Kısa Talimat:
Lütfen Sivasspor yazısında "Hafta içerisinde Kupa" ile "anlamsızlığının altını çizdiler." arasındaki kısmı, bu iki ifade de dahil olmak üzere, hiçbir değişiklik yapmadan çıktı olarak verin.

Alıntı Metin:
::::::::::
Sivasspor bu sene ilk deplasman galibiyetini aldı. Böylece dışarıdan aldığı puan sayısını 5´ e çıkardı. Evinde aldığı 13 puan ile Toplam 18 olan puanı ile; ligin ikinci sırasına yerleşti.
Hafta içerisinde Kupa maçında alınan deplasman elde edilen 6-0´lık, sonuç Denizli maçı öncesi; moral açısından çok önemli olmuştu. Sonuçta; Bir deplasman galibiyeti elde edilmişti.
Çok güzel gidiyorlar. Başarıları daim olsun. Herkes mutlu.
Taraftardan yöneticiye kadar...
Maç sonu Sivassporlu topçular önemli açıklamalar yaptılar. Bu açıklamalar taraftara yönelikti. Artık, Sivas´ta maçların daha kalabalık bir seyirci önünde oynanmasını istiyorlardı. Şehre seslenerek takıma daha fazla destek verilmesini istediler. Beş bin kişiye değil, daha fazla taraftar topluluğuna ihtiyaç olduğunun altını çizdiler.
Kendi şehrinin takımına sahip çıkılması gerektiğini belirttiler. Şehrin takımı var iken, başka takım taraftarı olmanın anlamsızlığının altını çizdiler.
Neden formalarımız daha fazla satılmıyor? diye sitemde bulundular.
Bir nevi bizlere, bizim elimizden bu kadar geliyor, haydi bakalım; destek sırası sizde, diye; topu taraftara attılar.
Bu çağrılara katılmamak mümkün değil. Şu kendi şehrinin takımı var iken; başka takım tutma hastalığının tedavisi yoktur, herhalde... Ancak, bunu taraftarın başarması gerektiğine inanıyorum.
Hadi bakalım...
Bu hafta ligde yine sürpriz sonuçlar alındı. Her hafta olduğu gibi, sürpriz sonuçlar alınmaya devam edilecek. Bunun altında yabancı oyuncu oynatılmasının nedeni çok fazladır.
Federasyonun fazla yabancı oynatma kararını gözden geçirmesini biraz doğru buluyorum, Biraz doğru bulmuyorum. Sahada oynayan yabancı sıralamasına sınır getirilebilir. Örneğin sahada 7, yabancıdan fazlası oynatılamaz denilsin. Böylece 11 tane yabancı ile oynama ortamı ortadan kalkar. Bir nevi çözüm olur.
::::::::::
Veri Bölümü:
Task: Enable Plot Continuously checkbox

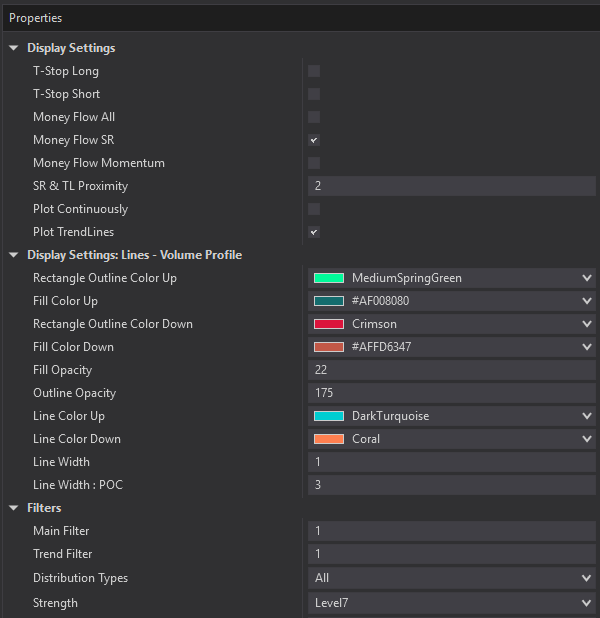Action: pyautogui.click(x=314, y=209)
::::::::::
Tamamlanmış Yanıt:
Hafta içerisinde Kupa maçında alınan deplasman elde edilen 6-0´lık, sonuç Denizli maçı öncesi; moral açısından çok önemli olmuştu. Sonuçta; Bir deplasman galibiyeti elde edilmişti.
Çok güzel gidiyorlar. Başarıları daim olsun. Herkes mutlu.
Taraftardan yöneticiye kadar...
Maç sonu Sivassporlu topçular önemli açıklamalar yaptılar. Bu açıklamalar taraftara yönelikti. Artık, Sivas´ta maçların daha kalabalık bir seyirci önünde oynanmasını istiyorlardı. Şehre seslenerek takıma daha fazla destek verilmesini istediler. Beş bin kişiye değil, daha fazla taraftar topluluğuna ihtiyaç olduğunun altını çizdiler.
Kendi şehrinin takımına sahip çıkılması gerektiğini belirttiler. Şehrin takımı var iken, başka takım taraftarı olmanın anlamsızlığının altını çizdiler.